Janet Duerr, Ohio University
For colorimetric or chemiluminescent detection Jackson ImmunoResearch offer two reporter enzyme secondary antibody conjugates - horseradish peroxidase (HRP) and alkaline phosphatase (AP). They are suitable for a range of immunoassays, e.g. Western blot, ELISA, IHC and EM.
Jackson ImmunoResearch affinity purified secondary antibodies are used in the detection of an analyte of interest. This can be in solution or when immobilized on solid matrix or tissue. A primary antibody is used to detect the analyte antigen, in turn the primary antibody is recognized by the secondary antibody. Analyte detection is facilitated by using reporter (probe) molecules conjugated to the secondary antibody. The reporter molecules enable visualization of the analyte using either colorimetric, chemiluminescent or fluorescent detection. In colorimetric or chemiluminescent immunoassays the reporter enzyme catalyzes the conversion of a substrate to either a colored or a light emitting product, enabling the detection of the analyte.
JIR Horseradish peroxidase conjugates are prepared by a modified Nakane and Kawaoi procedure (J. Histochem.

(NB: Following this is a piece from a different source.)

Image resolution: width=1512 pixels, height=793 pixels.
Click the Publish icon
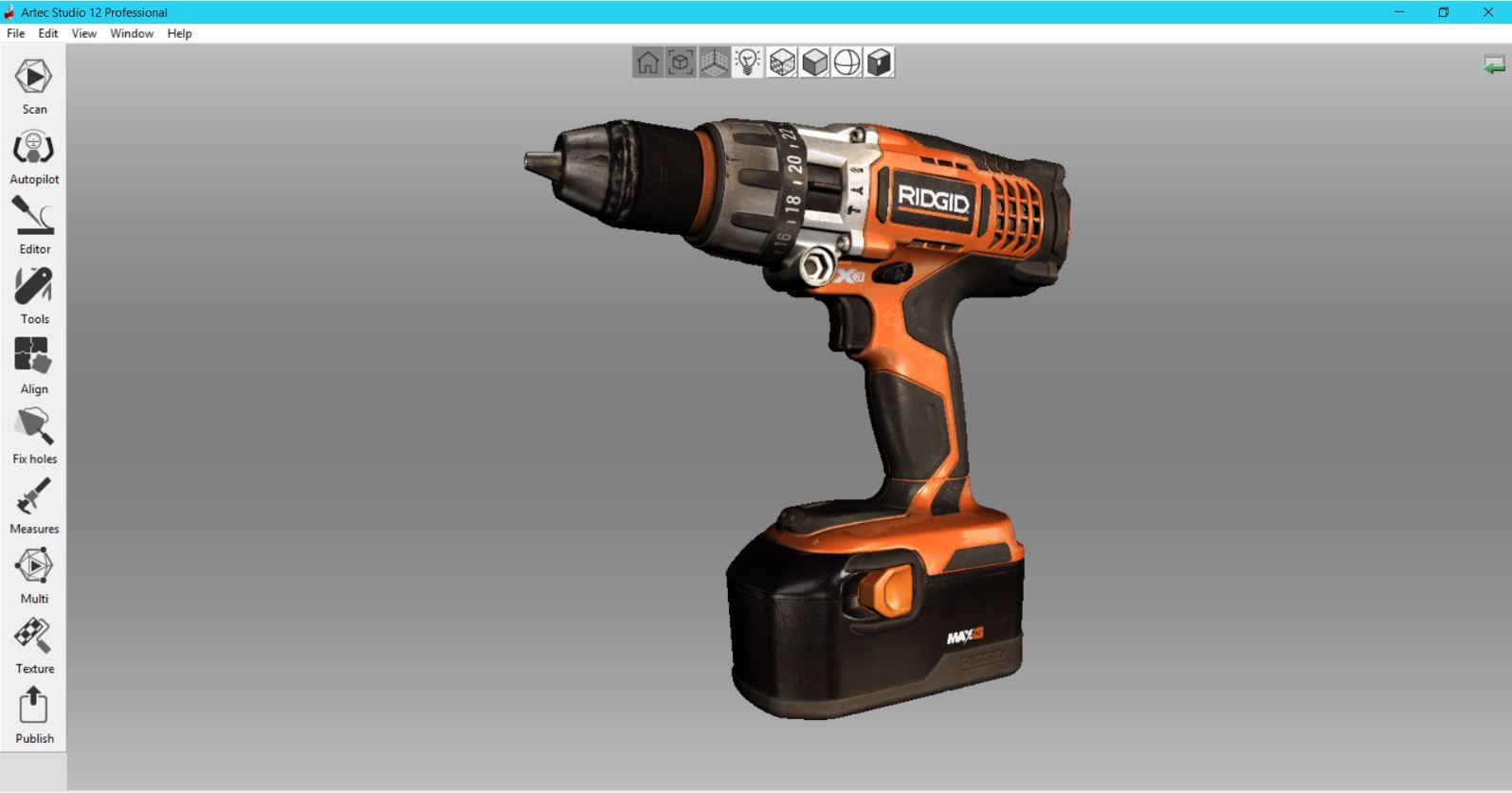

Cytochem. 1974. 22, 1084). They are suitable for all immunotechniques employing colorimetric and chemiluminescent detection methods, including Western blotting, immunohistochemistry, ELISA and Electron Microscopy.
Figure 2: A colorimetric Western blot. Heavy (HC 50 kDa) and light (LC 25 kDa) chains of reduced and SDS-denatured mouse IgG separated by SDS-PAGE and detected by Western blot using Peroxidase-Goat anti-Mouse IgG (H+L) and visualized with TMB chromogenic substrate.
Alkaline Phosphatase (from calf intestine) conjugates are prepared by a modified method of Avremeas et al., Scand. J. Immunol. 1978. 8 (Supple. 7), 7. The resulting conjugates contain heterogeneous, high molecular weight complexes. They are sensitive reagents for solid-phase immunoassays such as ELISA and Western blotting. Although alkaline phosphatase conjugates are sometimes used for immunohistochemistry, penetration into whole mount tissues may be limited by their large sizes.
Horseradish peroxidase and alkaline phosphatase conjugated secondary antibodies are available in both whole IgG and F(ab') 2 fragment formats.
Available Target Specificities:
Affinity-purified anti-horseradish peroxidase and conjugates are available for detection of horseradish peroxidase antigen, or for signal amplification of HRP-containing reagents. For immunostaining of mammalian cells, an advantage of using anti-horseradish peroxidase is reduced background, since the antibody does not recognize the endogenous peroxidase-like enzymes found in those cells.